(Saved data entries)
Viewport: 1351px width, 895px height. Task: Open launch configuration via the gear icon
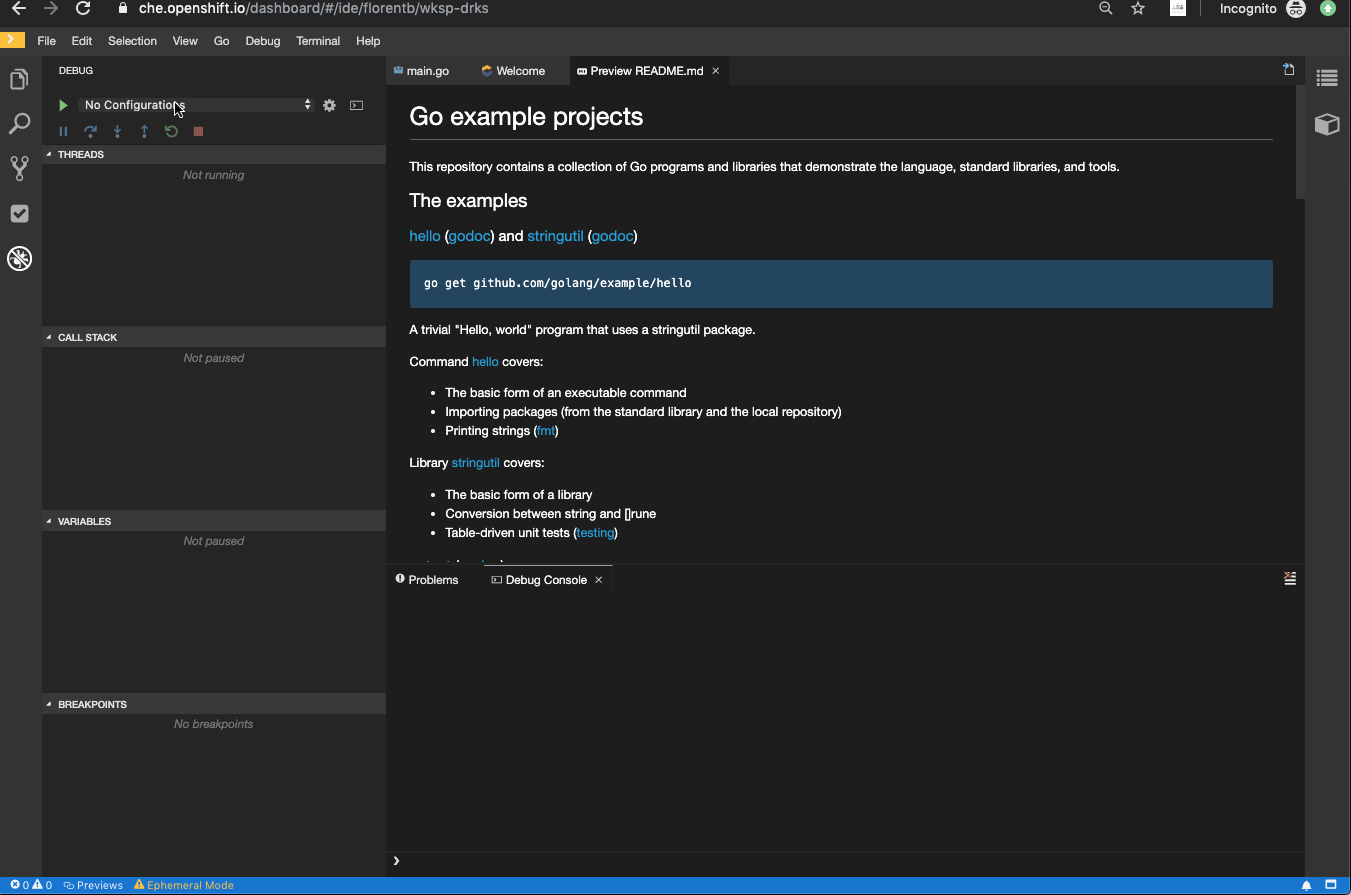tap(329, 104)
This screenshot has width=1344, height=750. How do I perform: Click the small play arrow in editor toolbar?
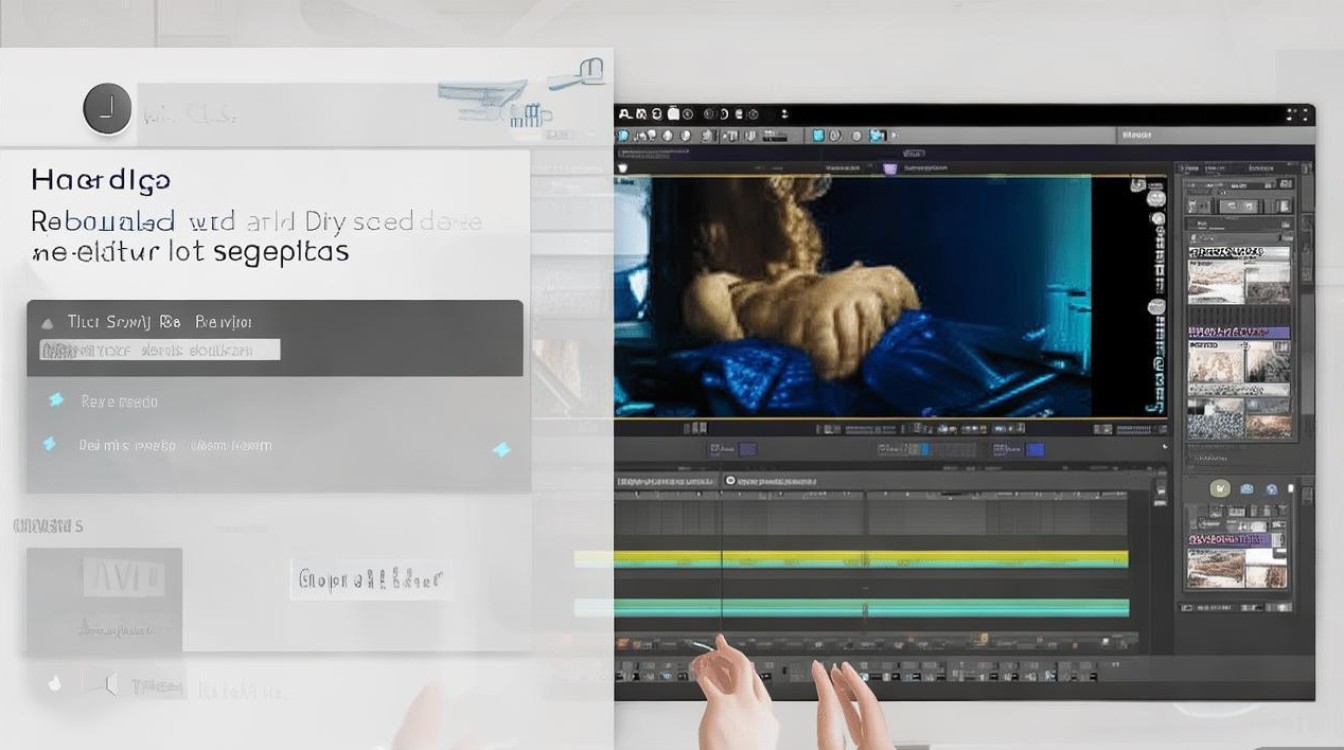tap(893, 135)
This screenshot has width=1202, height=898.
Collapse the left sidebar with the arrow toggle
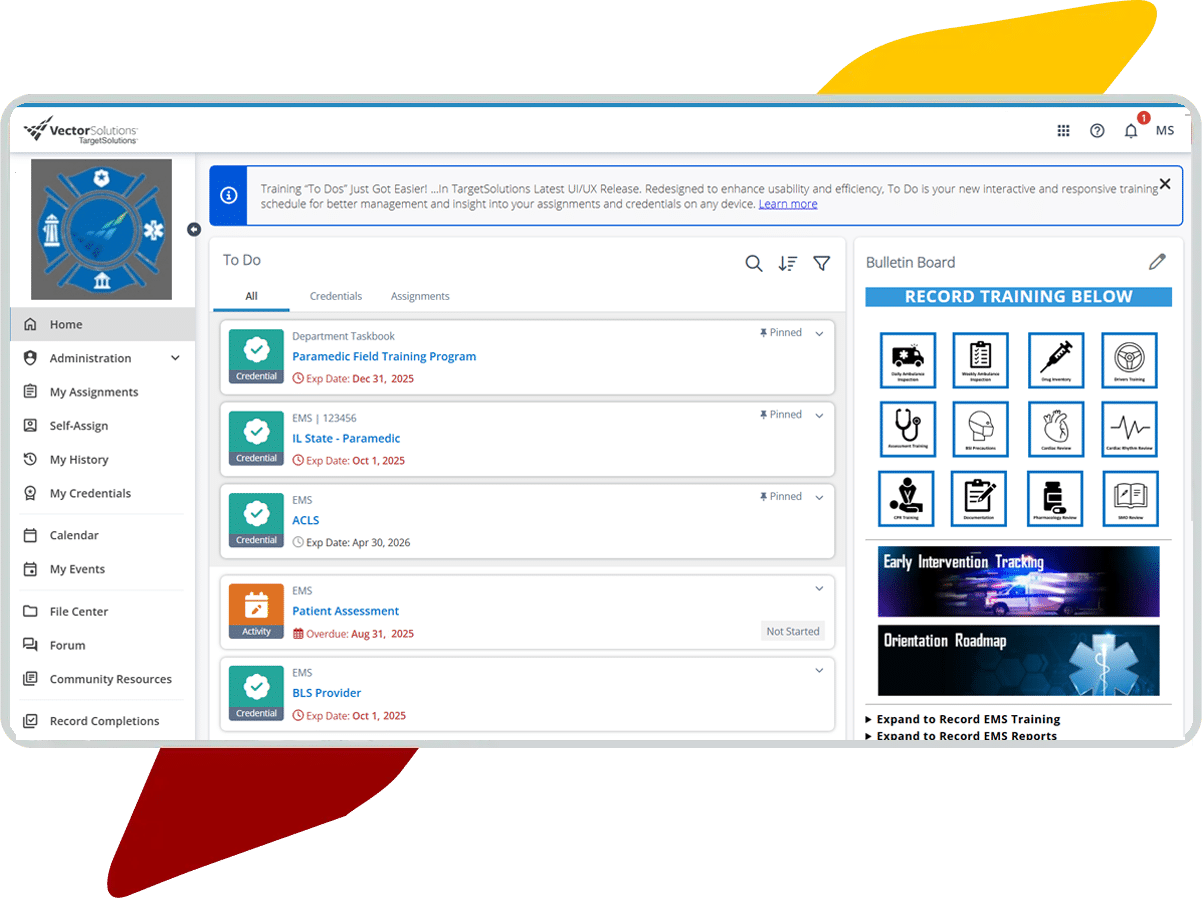click(194, 229)
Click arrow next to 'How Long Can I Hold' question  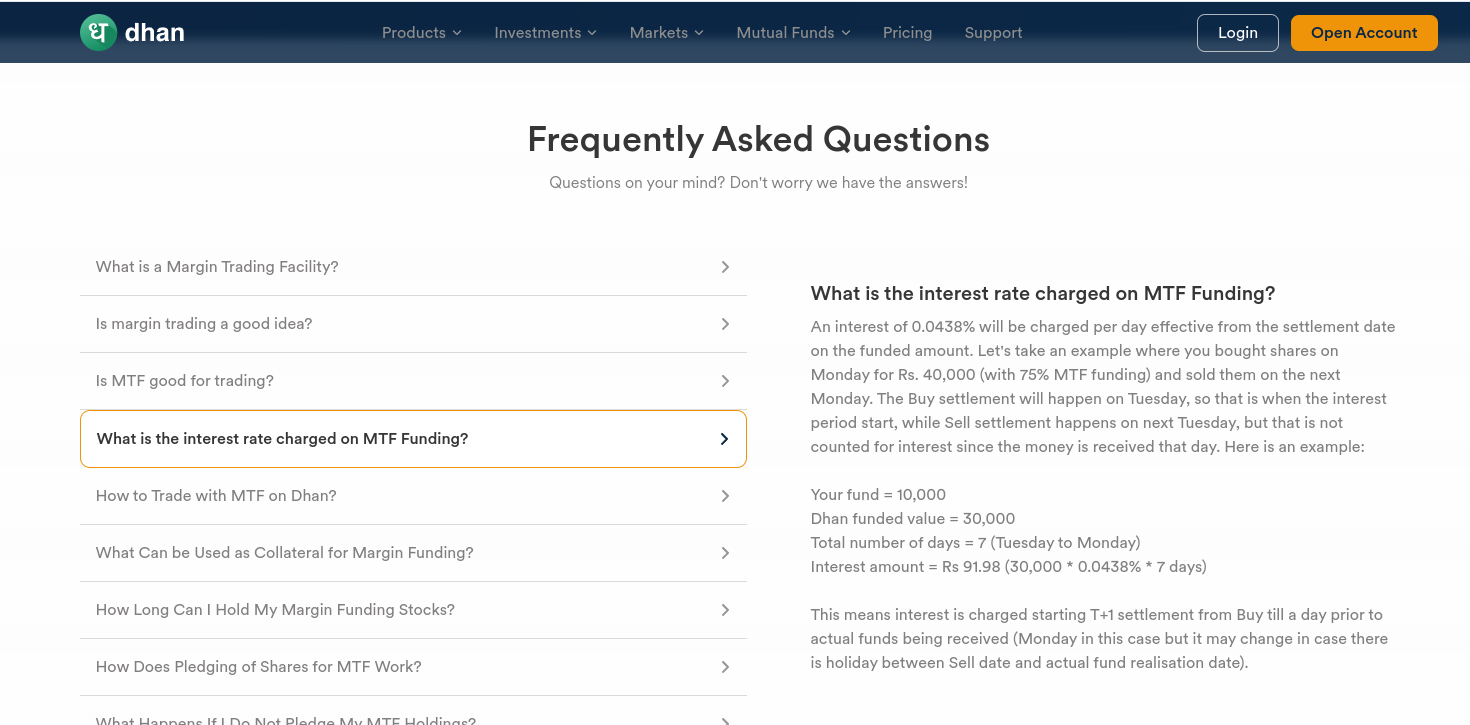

**Work to complete**
Would you provide an exact, picture-free copy of the data above?

**Result**
Viewport: 1351px width, 895px height. Task: Open launch configuration via the gear icon
tap(329, 104)
This screenshot has width=1344, height=750. How do I perform: Click the small play arrow in editor toolbar?
tap(893, 135)
This screenshot has width=1202, height=898.
Collapse the left sidebar with the arrow toggle
click(194, 229)
Click arrow next to 'How Long Can I Hold' question  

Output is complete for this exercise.